I see your description of overload anger and it pictures my child suffering from that more than anything else. I am a divorced mother. His father used to have this overload anger too very often, throwing things to the floor when you did not do things in his way or was in disagreement. Yelling or getting angry very fast for any minor issue. Sometimes yelling or even slapped one of my boys for minor things. I see my child react the same sometimes by throwing things to the floor or yelling.  

I found your techniques very interesting. I would like you yo please give me the title of all your books to help me out to help my son. He is 11. I wonder if you still work in Chicago. I am willing to maybe set up an appointment with you via phone conference if you are still in practice. 

Unfortunately, the father of my kid doesn’t want to accept that my kid has an ongoing neurological problem.
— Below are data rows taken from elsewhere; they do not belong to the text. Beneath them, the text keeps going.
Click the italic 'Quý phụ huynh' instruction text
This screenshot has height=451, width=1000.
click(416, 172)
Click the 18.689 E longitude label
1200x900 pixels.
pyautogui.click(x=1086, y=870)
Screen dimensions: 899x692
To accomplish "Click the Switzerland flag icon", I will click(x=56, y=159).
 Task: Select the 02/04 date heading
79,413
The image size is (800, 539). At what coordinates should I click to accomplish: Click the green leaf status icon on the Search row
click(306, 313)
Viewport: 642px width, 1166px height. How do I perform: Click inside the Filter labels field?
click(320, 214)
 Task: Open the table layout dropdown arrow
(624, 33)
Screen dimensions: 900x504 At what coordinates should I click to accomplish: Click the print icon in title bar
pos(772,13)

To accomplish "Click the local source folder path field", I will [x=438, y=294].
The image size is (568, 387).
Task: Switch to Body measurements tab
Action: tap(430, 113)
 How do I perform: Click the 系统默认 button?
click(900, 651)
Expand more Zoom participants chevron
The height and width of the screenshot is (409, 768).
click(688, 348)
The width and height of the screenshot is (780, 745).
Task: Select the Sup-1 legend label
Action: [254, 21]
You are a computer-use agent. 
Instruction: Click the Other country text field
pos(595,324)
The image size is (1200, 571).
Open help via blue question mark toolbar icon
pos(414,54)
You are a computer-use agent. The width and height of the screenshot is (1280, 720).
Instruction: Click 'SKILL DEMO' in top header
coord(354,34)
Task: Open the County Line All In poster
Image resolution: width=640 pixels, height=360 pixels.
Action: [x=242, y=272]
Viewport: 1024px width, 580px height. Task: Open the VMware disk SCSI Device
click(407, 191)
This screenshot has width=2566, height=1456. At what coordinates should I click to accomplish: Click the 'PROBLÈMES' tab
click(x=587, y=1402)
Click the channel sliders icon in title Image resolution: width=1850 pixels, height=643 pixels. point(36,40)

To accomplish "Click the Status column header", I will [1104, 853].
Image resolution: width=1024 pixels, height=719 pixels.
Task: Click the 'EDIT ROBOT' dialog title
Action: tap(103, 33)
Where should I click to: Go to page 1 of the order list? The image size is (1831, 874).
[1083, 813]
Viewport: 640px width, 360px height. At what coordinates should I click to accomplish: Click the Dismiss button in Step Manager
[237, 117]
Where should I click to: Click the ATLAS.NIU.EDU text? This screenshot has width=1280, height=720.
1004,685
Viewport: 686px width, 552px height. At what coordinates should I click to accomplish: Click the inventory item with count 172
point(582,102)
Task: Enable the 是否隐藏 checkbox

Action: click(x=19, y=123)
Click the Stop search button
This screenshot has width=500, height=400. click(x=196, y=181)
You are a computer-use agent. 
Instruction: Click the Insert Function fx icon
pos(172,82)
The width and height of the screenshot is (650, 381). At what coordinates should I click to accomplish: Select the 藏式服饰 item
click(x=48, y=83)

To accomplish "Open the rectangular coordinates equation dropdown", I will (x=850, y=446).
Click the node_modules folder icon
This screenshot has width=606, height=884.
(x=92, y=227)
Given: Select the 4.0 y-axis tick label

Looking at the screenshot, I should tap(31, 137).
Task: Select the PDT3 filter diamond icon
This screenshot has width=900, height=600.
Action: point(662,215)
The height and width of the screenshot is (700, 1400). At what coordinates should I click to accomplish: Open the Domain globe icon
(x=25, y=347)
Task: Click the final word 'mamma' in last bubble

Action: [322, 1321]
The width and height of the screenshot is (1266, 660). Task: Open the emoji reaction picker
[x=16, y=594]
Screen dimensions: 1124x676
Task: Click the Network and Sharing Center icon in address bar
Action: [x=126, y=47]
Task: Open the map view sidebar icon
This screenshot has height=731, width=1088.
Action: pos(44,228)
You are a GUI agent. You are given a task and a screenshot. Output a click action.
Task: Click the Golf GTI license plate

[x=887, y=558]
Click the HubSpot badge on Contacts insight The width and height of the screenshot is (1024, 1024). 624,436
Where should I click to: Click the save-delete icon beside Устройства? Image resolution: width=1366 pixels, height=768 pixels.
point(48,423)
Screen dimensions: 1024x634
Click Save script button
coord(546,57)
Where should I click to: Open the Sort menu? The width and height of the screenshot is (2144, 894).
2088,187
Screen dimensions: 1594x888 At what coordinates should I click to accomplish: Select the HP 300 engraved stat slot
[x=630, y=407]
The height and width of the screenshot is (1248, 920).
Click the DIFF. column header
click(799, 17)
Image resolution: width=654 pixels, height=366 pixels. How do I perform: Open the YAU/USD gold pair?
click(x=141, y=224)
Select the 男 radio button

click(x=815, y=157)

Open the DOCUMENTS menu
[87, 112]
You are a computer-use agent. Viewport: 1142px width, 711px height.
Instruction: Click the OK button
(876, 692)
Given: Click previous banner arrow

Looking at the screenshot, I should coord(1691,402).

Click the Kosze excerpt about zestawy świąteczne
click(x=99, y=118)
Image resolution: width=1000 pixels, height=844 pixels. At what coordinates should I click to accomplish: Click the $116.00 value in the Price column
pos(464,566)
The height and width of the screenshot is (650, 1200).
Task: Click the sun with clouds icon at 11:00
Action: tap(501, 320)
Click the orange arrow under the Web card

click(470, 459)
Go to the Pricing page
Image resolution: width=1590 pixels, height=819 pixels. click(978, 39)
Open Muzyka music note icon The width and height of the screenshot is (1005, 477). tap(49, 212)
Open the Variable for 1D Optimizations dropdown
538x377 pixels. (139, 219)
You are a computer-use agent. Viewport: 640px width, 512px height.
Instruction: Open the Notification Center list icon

I asked his father to come along to therapists, and he always discusses and affirms to them that my kid doesn’t have any problem at his place and he is well behaved at his home. I always believe he may have had this problems as a kid and he doesn’t admit it or want doctors  know it. However, he doesn’t understand that denying this problem and not accepting participation and leaving my son with no  therapy will leave him growing up unhappy and increase his anxiety and possibly a constant depressive mood. 

Please I would like to know your thoughts! 
Thanks for support with articles to parent like me!!


Hi, 

My books are available at online sites like Amazon and Barnes and Noble.  My books include Anger Overload:  A Parent's Manual, 
Anger Overload:  Additional Strategies for Teachers and Parents,  
The Anger Overload Workbook for Children and Teens,  
Your Child is Defiant:  Why is Nothing Working?
Why is My Child's ADHD Not Better Yet?   

It would help if all the adults worked together on the strategies I outline in my manuals.  Maybe don't disagree with the Dad about what happens at his house, but still let him know what you are working on at your house.  Maybe then he will consider the strategies too, even though he says that he does not need them.  Also, you could ask his father to let your son know that he supports your plans and wants your son to use the strategies at your house. 

Read the parent's manual first.  Next, the workbook for children and teens is for children 8 and over, and you could read that book with your son and devise strategies together. One of the books is especially written for teachers.  The other books help give advice for ADHD and for defiance.  

Regarding making friends, ask his teacher if there is anyone he spends time with at lunch or recess.  Also, try to find a children's club or group activity that meets regularly in your area.  Sometimes, a friend emerges from these activities.  Also, the school might have a social skills group that meets weekly during school hours. 

I don't do phone consultations, as state licensing laws do no yet permit that in most states.  Keep working with a mental health professional in your area and with the school.  See if you can implement some of the strategies in my books.  Over time, your son can develop better self control.